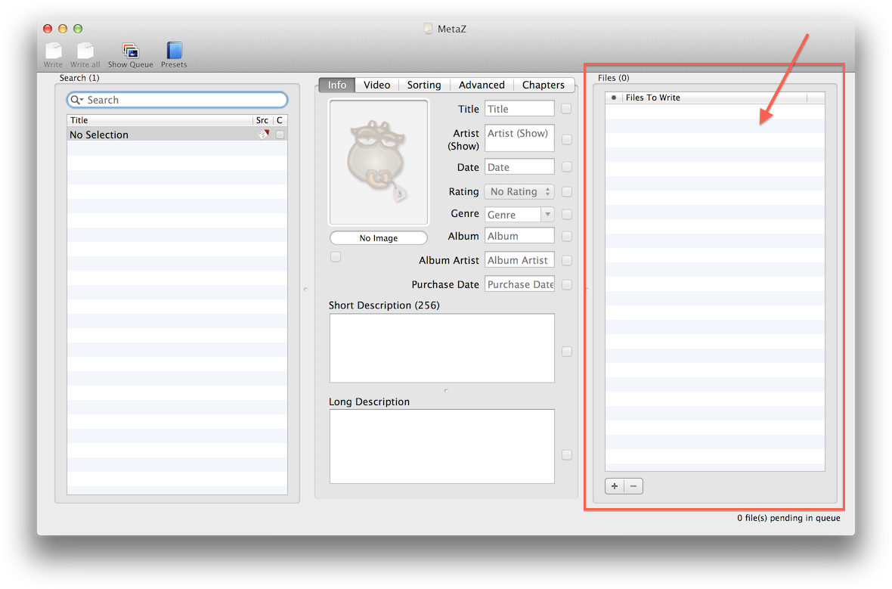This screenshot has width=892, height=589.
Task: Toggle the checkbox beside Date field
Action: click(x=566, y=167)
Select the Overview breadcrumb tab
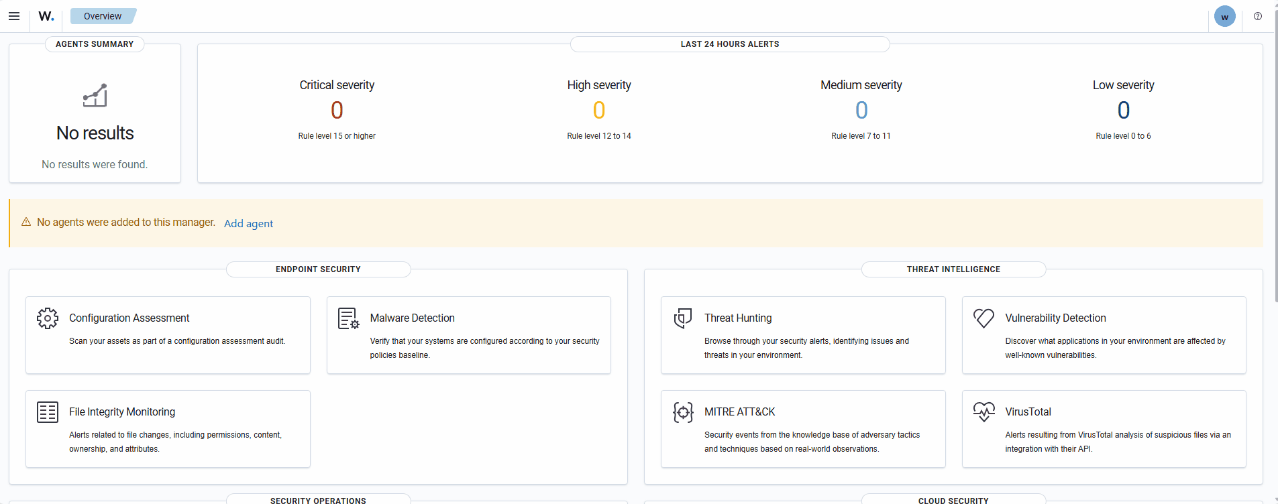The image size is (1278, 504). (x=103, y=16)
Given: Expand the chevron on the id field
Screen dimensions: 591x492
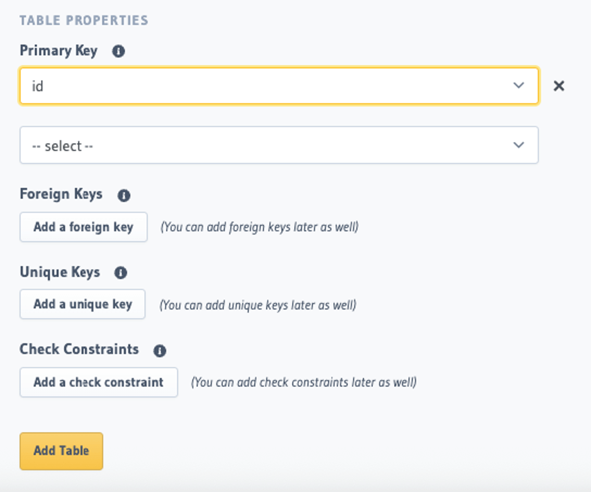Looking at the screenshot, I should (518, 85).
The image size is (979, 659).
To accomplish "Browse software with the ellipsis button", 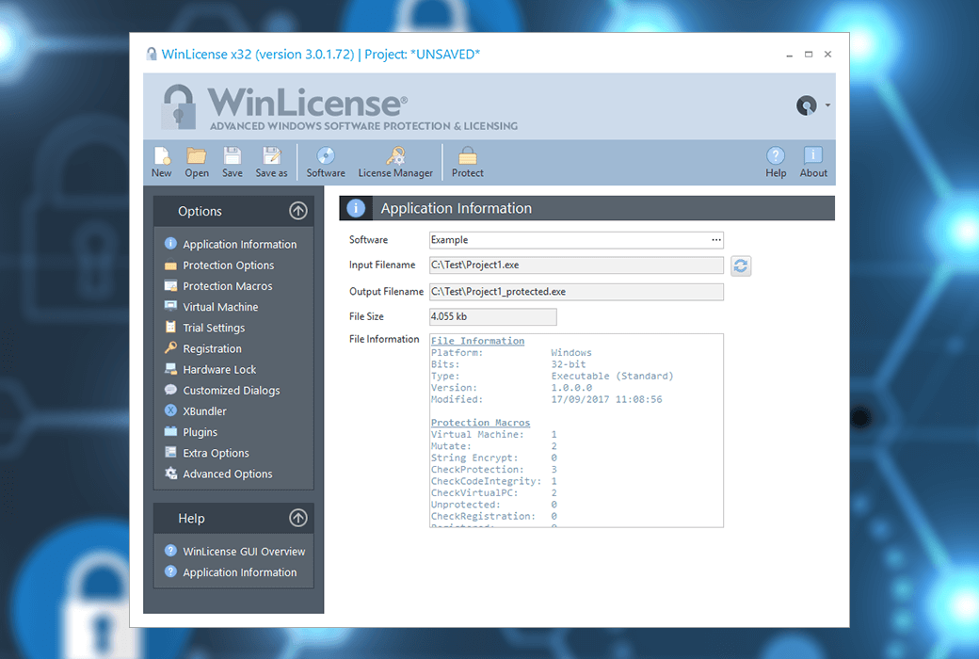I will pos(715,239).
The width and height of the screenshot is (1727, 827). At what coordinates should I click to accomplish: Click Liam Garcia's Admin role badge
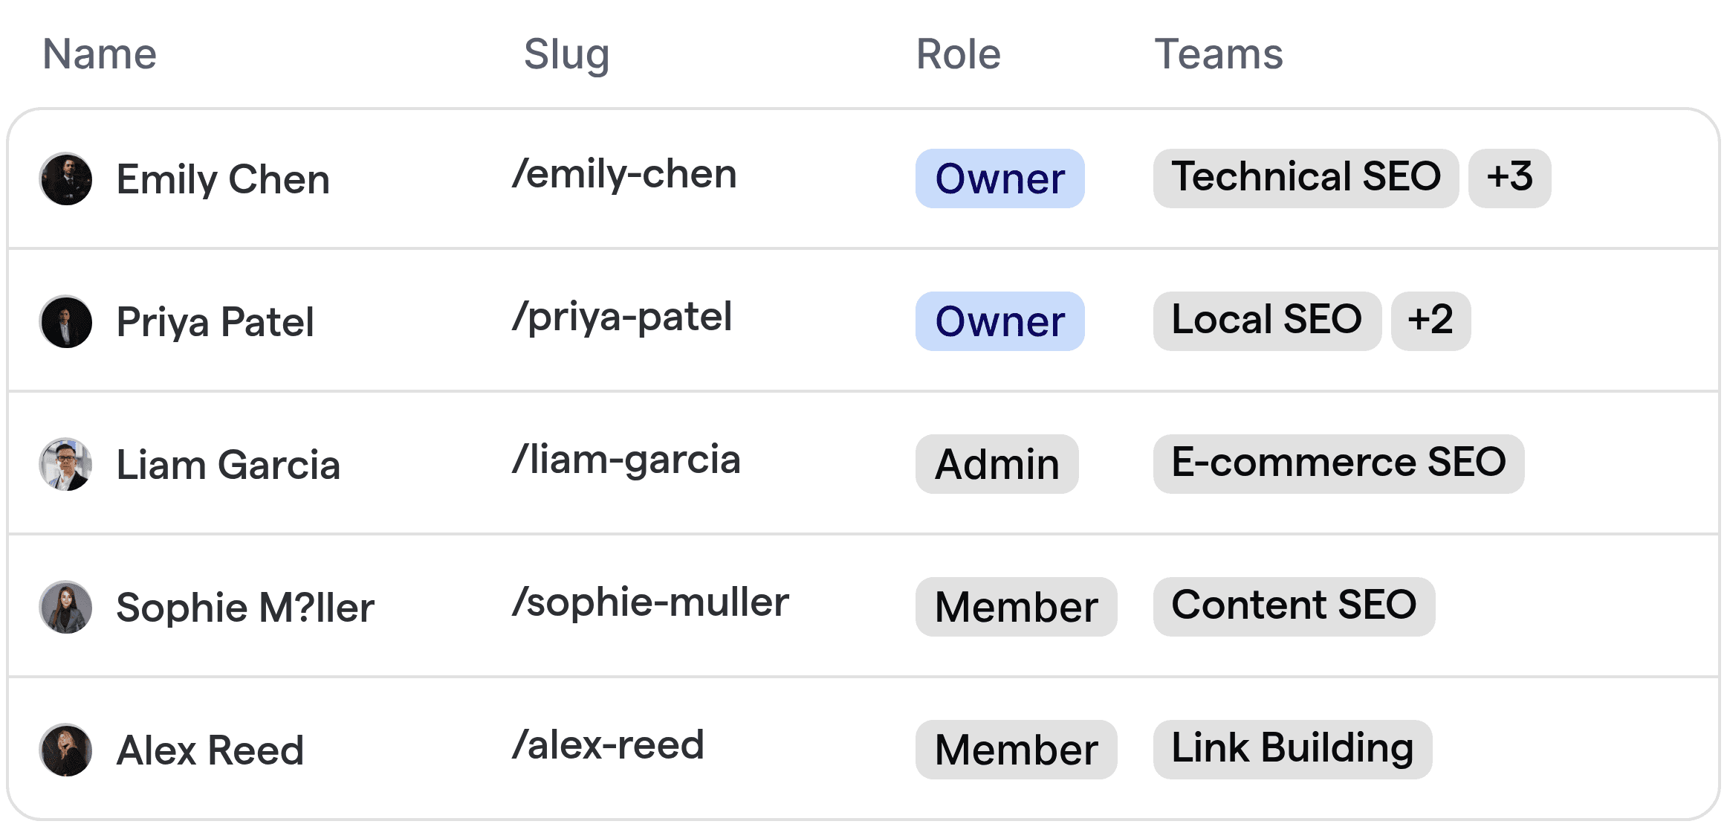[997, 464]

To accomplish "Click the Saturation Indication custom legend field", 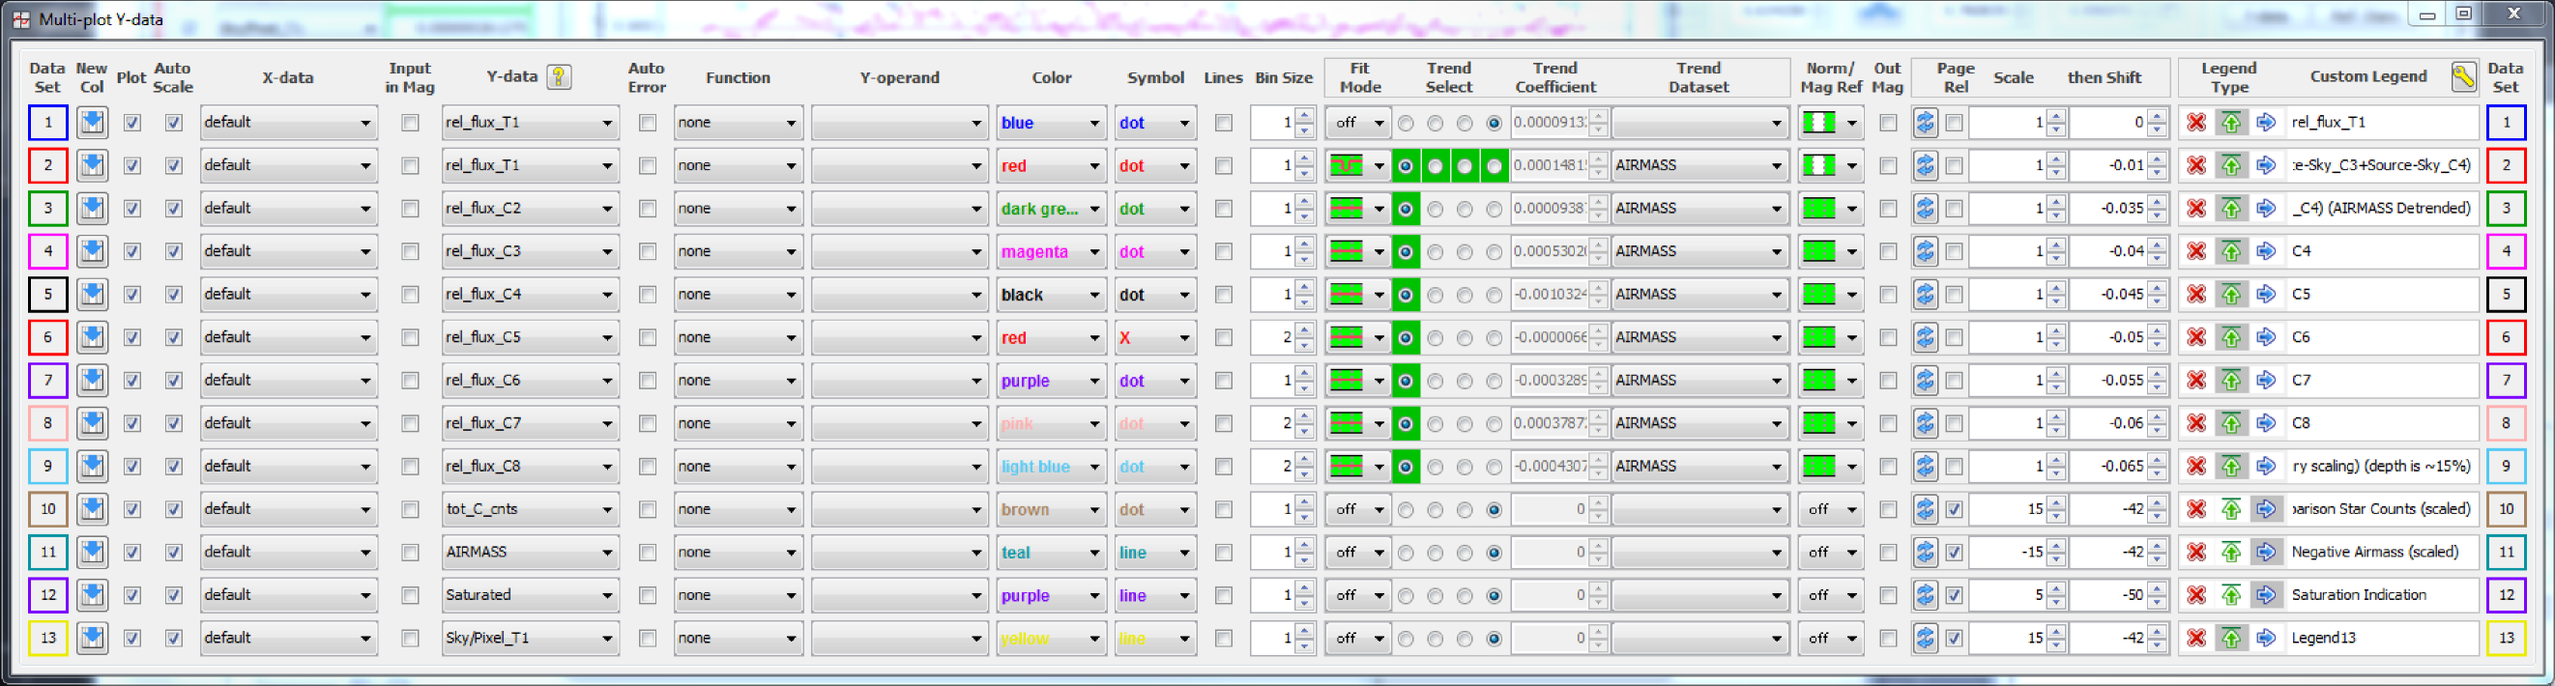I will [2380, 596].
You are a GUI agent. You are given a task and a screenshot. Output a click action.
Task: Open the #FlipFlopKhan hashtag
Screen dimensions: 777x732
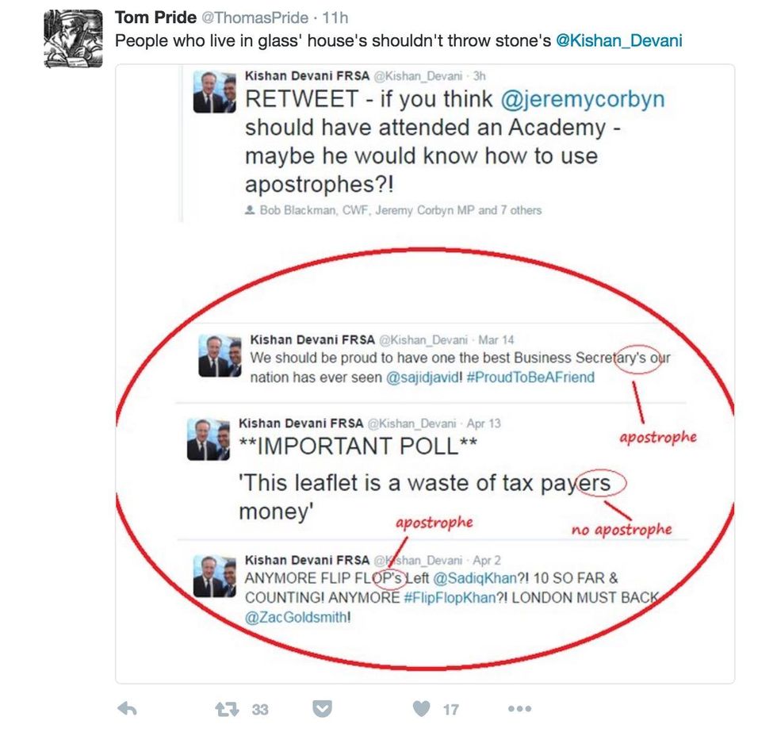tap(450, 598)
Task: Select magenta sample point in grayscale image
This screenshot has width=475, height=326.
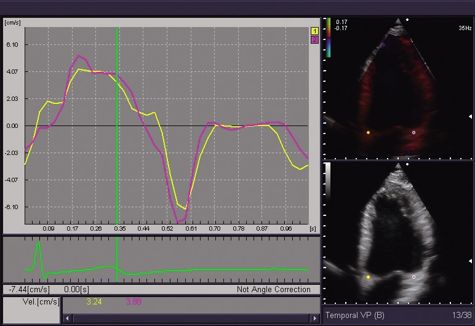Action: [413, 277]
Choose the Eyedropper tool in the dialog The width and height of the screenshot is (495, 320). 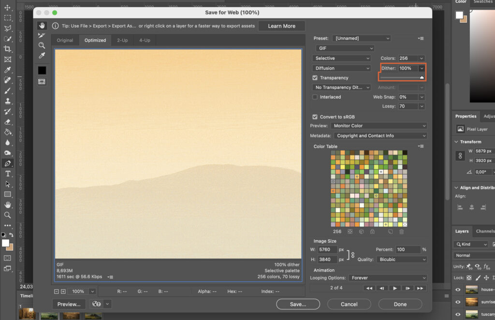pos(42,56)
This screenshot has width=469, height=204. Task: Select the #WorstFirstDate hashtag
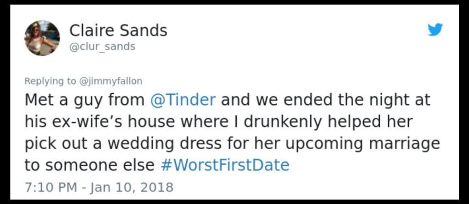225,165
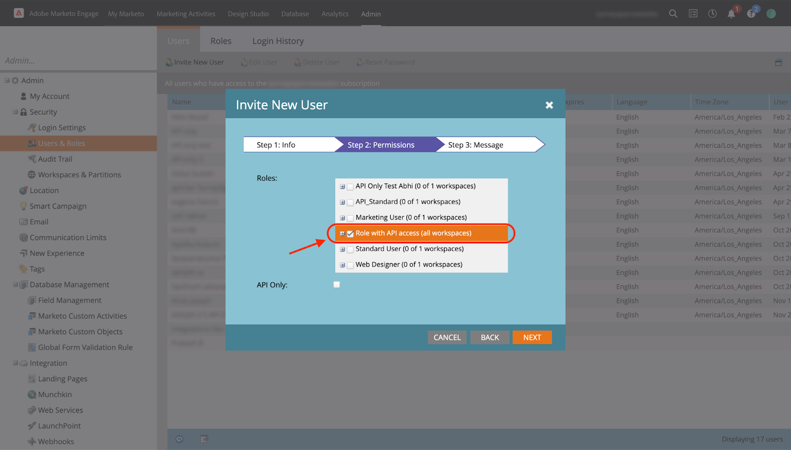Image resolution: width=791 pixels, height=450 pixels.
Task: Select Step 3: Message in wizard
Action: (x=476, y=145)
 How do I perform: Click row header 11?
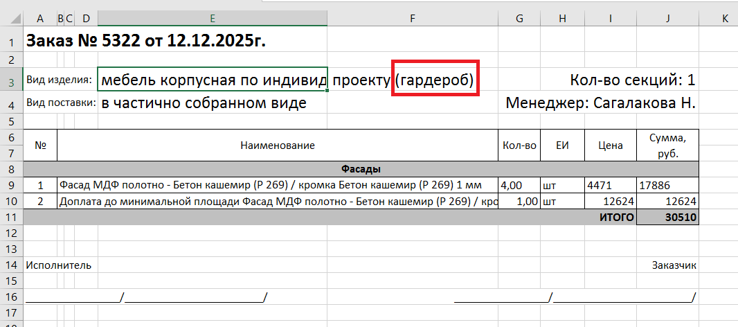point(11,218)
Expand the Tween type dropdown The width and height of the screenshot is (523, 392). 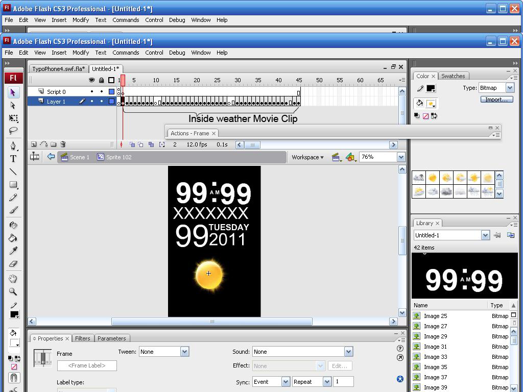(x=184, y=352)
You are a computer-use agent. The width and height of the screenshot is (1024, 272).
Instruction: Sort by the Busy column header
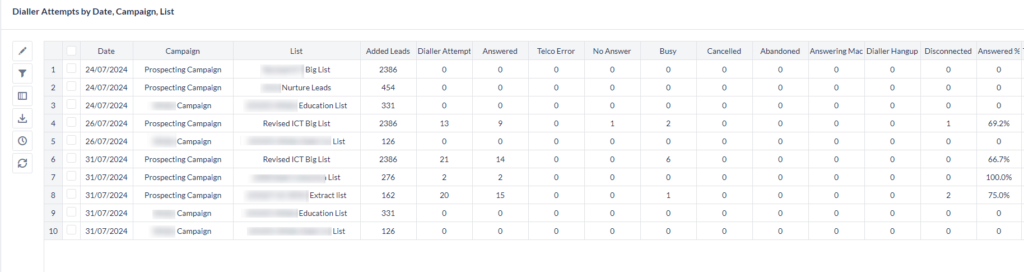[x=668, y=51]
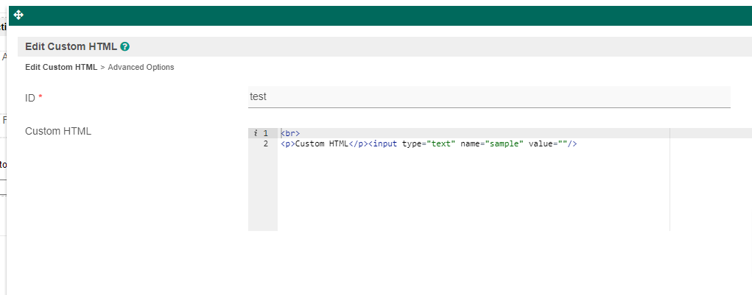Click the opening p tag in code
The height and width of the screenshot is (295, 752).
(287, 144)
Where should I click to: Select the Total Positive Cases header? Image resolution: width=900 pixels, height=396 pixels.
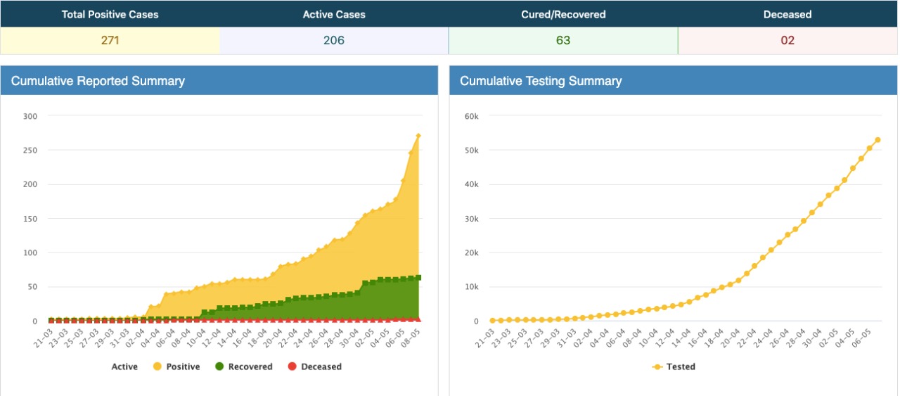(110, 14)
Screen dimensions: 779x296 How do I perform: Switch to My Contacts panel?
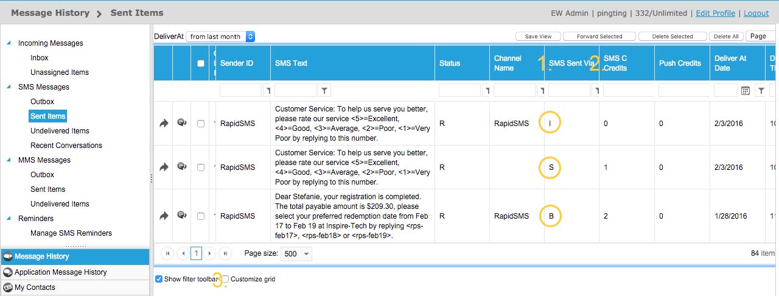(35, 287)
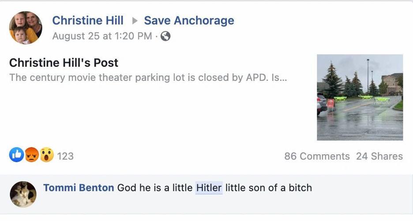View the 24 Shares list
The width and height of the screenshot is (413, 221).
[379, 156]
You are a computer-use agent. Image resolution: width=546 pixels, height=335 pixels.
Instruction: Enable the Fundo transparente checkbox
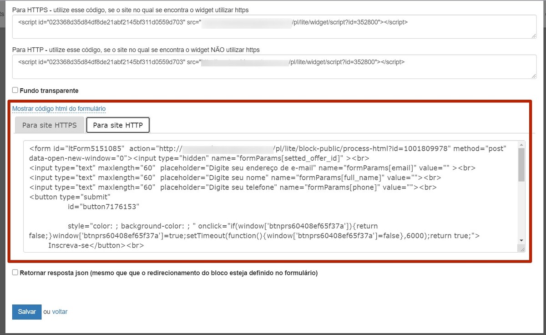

^^^^^^^^

» WHAT TO WORK ON:
Tell how many lines of the data include the word "computer", without any other words.

» RESULT:
2